Those late night suppers could be doing some serious damage to your heart health.
With many 24-hour eateries and delivery services today, it is easier than ever to get access to food even in the wee hours. Whatever your supper cravings, food can be delivered right to your doorstep with a few clicks.
According to Foodpanda’s Annual Food Delivery Report in 2017, there was a 69 per cent increase in late night orders over the past year, and 76 per cent of these orders were placed between 12am to 2am.
With one in three deaths attributed to heart disease in Singapore, the trend of Singaporeans eating late frequently is a concern. We speak to Dr Kenneth Ng, a cardiologist from Mount Elizabeth Novena Hospital to find out how eating late can lead to heart disease and how we can protect ourselves.
How does eating late put you at risk?
Eating late may result in metabolic changes, which adversely affect heart health and lead to diabetes, says Dr Ng. Researchers at the Perelman School of Medicine at the University of Pennsylvania found that eating later can increase weight, insulin and cholesterol levels that may lead to heart disease such as coronary artery disease that can cause heart attacks. Participants who ate three main meals between 12pm to 11pm gained more weight than those who ate between 8am to 7pm.
The combining factors of people eating more at night and gaining more weight with later eating times will lead to increased blood fat level. According to Dr Ng, studies have shown that people with high blood fat levels are four times more likely to suffer from cardiovascular disease. It may also induce inflammation of blood vessels to increase your risk of suffering from heart attacks and strokes.
Healthy eating habits you should adopt
1. Avoid emotional eating
When you are stressed or upset, cortisol levels rise. This is due to your body going into fight or flight mode which can trigger higher insulin levels. Your blood sugar then drops and you will crave more sugary and fatty foods. This is why stressful situations often lead to you reaching out for unhealthy snacks.
2. Have regular proper meals
No matter how busy you may be, find the time to have wholesome meals at fixed times. This will reduce the peaks and troughs of insulin, says Dr Ng. You will find yourself feeling hungry less often and having less desire to snack.

- **Records shown**:
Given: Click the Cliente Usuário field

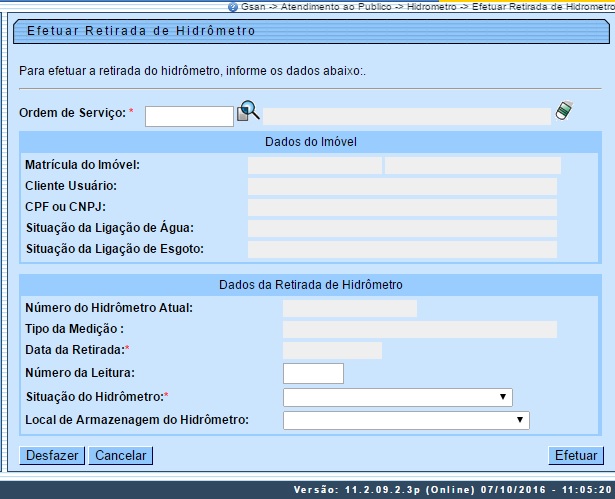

* * *

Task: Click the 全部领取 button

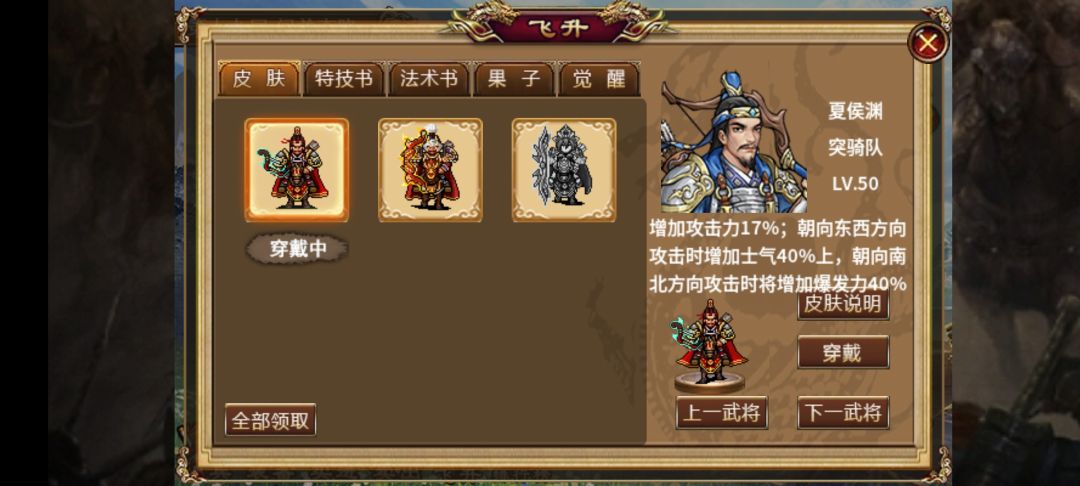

- **To do**: Pick up the article on late-night eating and heart health after its final paragraph and keep writing it.

- **Response to the task**:
3. Stick to your estimated calorie requirements
Knowing how many calories you are consuming is a great way to keep yourself in check. The calories of many food items can often be found in the nutrition label under ‘Energy’ in ‘kcals’. However, this does not mean that you have to obsess over counting calories. As long as you keep to your regular meals and avoid oily and fatty foods, you should be on the safe side.
4. Adopt a Mediterranean diet
For a balanced diet that is good for your heart, Dr Ng recommends adopting the Mediterranean diet proposed by the American Department of Agriculture and the American Heart Association. The Mediterranean diet is high in grains, vegetables, dairy and lean proteins from nuts and seafood. It also advocates reducing the intake of poultry and red meat that are more fattening.
5. Avoid foods with high salt, high trans fat, and high sugar content
This may be obvious but many of us unknowingly incorporate many unhealthy foods in our diets. For instance, the daily coffee you order from the coffee shop to kickstart your morning contains 4.5 teaspoons of sugar, cutting close to half of Health Promotion Board’s recommendation of obtaining less than 10 per cent (8-11 teaspoons based on a 1600-2200 kcal diet) of your daily energy intake from added sugars. And we have yet to take into account your diet for the rest of the day.
What should you eat?
As a rule of thumb, you should strive to avoid snacks with high sugar and fat content before you sleep. If you really need some food, Dr Ng suggests healthier options like fruits, nuts, legumes, fish, white meat and even some red wine.